Page -
----
You can include a relative or absolute path with the internal name, but you must ensure the dynamic loader can find the library from this name using its normal search process.

For 32-bit mode, if internal_name includes a relative path (that is, a path not starting with /), the internal name stored by the linker is the concatenation of the actual path where the library was found and internal_name, including the relative path. When the resulting program is run, if the dynamic loader cannot find the library at this location, the program will not run.

If internal_name includes an absolute path (that is, a path starting with /), the internal name stored by the linker is simply the internal_name, including the absolute path. When the resulting program is run, if the dynamic loader cannot find the library at this location, the program will not run.

For 64-bit mode, see “Internal Name Processing” for more information.

This section discusses the situation where you have used the ln(1) command to create file system links to shared library files. For example:

$ ld -b -o /X/libapp.sl *.o          Create shared library. $ ln -s /X/libapp.sl /tmp/libmine.sl Make the link. 

Figure 5-5 Title not available (File System Links to Shared Libraries )

During a link, the linker records the file name of the opened library in the shared library list of the output file. However, if the shared library is a file system link to the actual library, the linker does not record the name of the library the file system link points to. Rather it records the name of the file system link.

For example, if /tmp/libmine.sl is a file system link to /X/libapp.sl, the following command records /tmp/libmine.sl in a.out, not /X/libapp.sl as might be expected:

$ ld /opt/langtools/lib/crt0.o main.o -L /tmp -lmine -lc

To use library-level versioning in this situation, you must set up corresponding file system links to make sure older applications linked with the older libraries run with these libraries. Otherwise, older applications could end up running with newer shared libraries. In addition, you must include the absolute path name in the internal name of the new library.

For example, in 32-bit mode, to make the above example work correctly with library-level versioning, first implement library-level versioning with the actual library /X/libapp.sl and include the absolute path in the internal name of the new library:

$ mv /X/libapp.sl /X/libapp.0               Rename old version. $ ld -b -o /X/libapp.1 +h /X/libapp.1 *.o   Create new version.
$ ln -s /X/libapp.1  /X/libapp.sl           Set up symbolic link. 

Then set up the corresponding file system links:

$ ln -s /X/libapp.0 /tmp/libmine.0    Link to old version. $ ln -s /X/libapp.1 /tmp/libmine.1    Link to new version. $ rm /tmp/libmine.sl                  Remove old link.
$ ln -s /X/libapp.sl /tmp/libmine.sl  Link to the link. 

Figure 5-6 Title not available (File System Links to Shared Libraries )
----
Material provided -
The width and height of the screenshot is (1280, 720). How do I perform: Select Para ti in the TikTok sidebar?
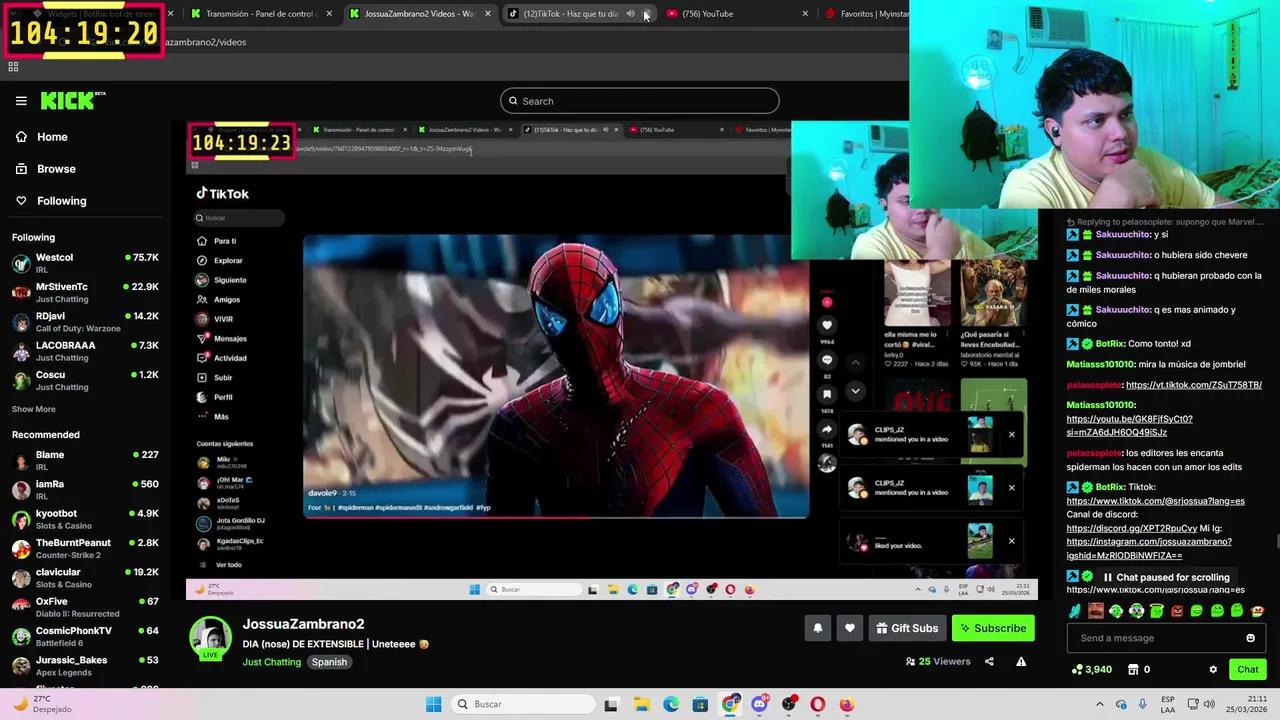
----
Task instructions -
Reproduce the passage of the linker documentation from "If internal_name includes an" up to and including "Make the link.".

Written solution -
If internal_name includes an absolute path (that is, a path starting with /), the internal name stored by the linker is simply the internal_name, including the absolute path. When the resulting program is run, if the dynamic loader cannot find the library at this location, the program will not run.

For 64-bit mode, see “Internal Name Processing” for more information.

This section discusses the situation where you have used the ln(1) command to create file system links to shared library files. For example:

$ ld -b -o /X/libapp.sl *.o          Create shared library. $ ln -s /X/libapp.sl /tmp/libmine.sl Make the link.